Un tempo era sinonimo di bruttezza. “S’inserisce sempre nei discorsi per parlarne male”, diceva Nanni Moretti in “Caro Diario” basculando sulla sua vespa per andare a verificare il luogo comune, per poi scoprire con sopresa: “Beh Spinaceto pensavo peggio, non è per niente male”. Da martedì però non è più l’estetica cementizia il cruccio del quartiere, perché Spinaceto è diventato il luogo della più improbabile spystory in salsa capitolina. E’ qui che gli uomini del Ros dei Carabinieri hanno fermato e arrestato due giorni fa Walter Biot, capitano di fregata della Marina militare che in cambio di 5mila euro vendeva informazioni riservate alle spie russe. Proprio a due passi dalla zona in cui i carabinieri hanno colto in flagrante il militare e l’agente di Mosca, c’è il centro commerciale Spinaceto. Il titolare del bar all’ingresso, un giovane con accento dell’est Europa, non vuole assolutamente parlare della storia. “Non sappiamo niente, non abbiamo visto nulla”. Proviamo a replicare invitandolo a leggere la notizia sul giornale. “Noi qui ci svegliamo la mattina per alzare due spicci mica possiamo pensare ai giornali e alle storie di spie”, dice infastidito.

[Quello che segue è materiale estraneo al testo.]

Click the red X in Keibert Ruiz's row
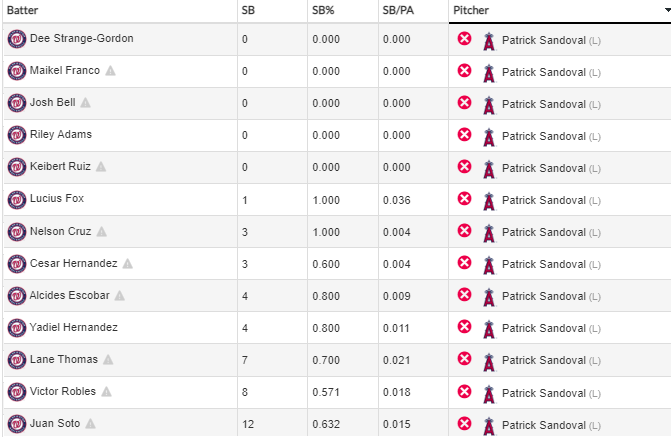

Fuori il cemento, sole e silenzio che neanche in zona rossa. Spinaceto, luogo d’intrighi o di bruttezza resta indubbiamente un quartiere dormitorio. In strada e tra i palazzi non c’è quasi nessuno. I pochi presenti sono assiepati intorno alle tavole calde e ai bar. In uno di questi – su via dei Caduti della guerra di liberazione, uno dei due stradoni paralleli che zigzagando percorrono la spina di palazzi di cemento armato, cuore del quartiere – il propietario, Riccardo, 71 anni, è decisamente più loquace, ma riconosce subito: “Mai visti russi da queste parti e tanto meno capitani di fregate, qui vive tutta gente umile, quello sarà stato di Tor de’ Cenci. Io comunque sono scioccato, ma dico sei un capitano… ti puoi vendere per 5mila euro?”. “Eh, Riccà, ma oggi la situazione è dura per tutti”, interviene più comprensiva la parrucchiera accanto. “Co ‘sta pandemia la gente non c’ha più un euro”, dice, cogliendo puntualmente l’aspetto tragicomico della vicenda. Ieri al gip Biot diceva: “Sono un uomo disperato, sono pieno di debiti”, spiegando con le ristrettezze economiche il tradimento. Sotto i portici squadrati dei palazzoni c’è un altro bar, l’Arcobaleno. Due vetrine alle quali sono appese una miriade di stampe a tema cinematografico-culinario.

 

Si alternano foto iconiche della commedia all’italiana (da Totò e Peppino che stampano soldi falsi ad Alberto Sordi, americano a Roma che sfida l’Amatriciana), a cassatine, cannoli e ROTOLO DI SAN GIUSEPPE (scritto tutto maiuscolo con tanto di punti esclamativi). Specialità sicule, come il titolare del locale, Armando un vecchietto sdentato e vivace, arrivato a Roma da Siracusa 13 anni fa. “Anche io per la stessa ragione per cui quello vendeva le informazione: i soldi”, scherza. Fuori dall’Arcobaleno una signora bionda parla fitto con un uomo alto e trasandato, capelli lunghi e t-shirt degli Acdc, si chiama Roberto. Russi ne avete visti? “E che no so qui è pieno di rumeni ci si può confondere”, ride lui. La bionda, Guia, 64 anni, toscana esportata a Spinaceto, è ancora più chiara: “Figlio mio con questo Covid siamo chiusi in casa tutto il giorno, i russi come li vedevamo?”. Lei ha un’idea tutta sua della storia. Le puzza il fatto che gli scambi avvenissero dentro scatole di medicinali: “Devi parlare con i farmacisti e con i fornitori… quelli sanno qualcosa, magari ci stanno pure in mezzo che ne sai…”, dice allusiva. Per gioco seguiamo la sua strampalata teoria. Andiamo in farmacia. La dottoressa Marina Antonucci, 60 anni, quasi arrosisce: “Oddio in effetti negli ultimi mesi un paio di russi a comprare qualcosa sono venuti, però, insomma, mi sembravano brave persone”.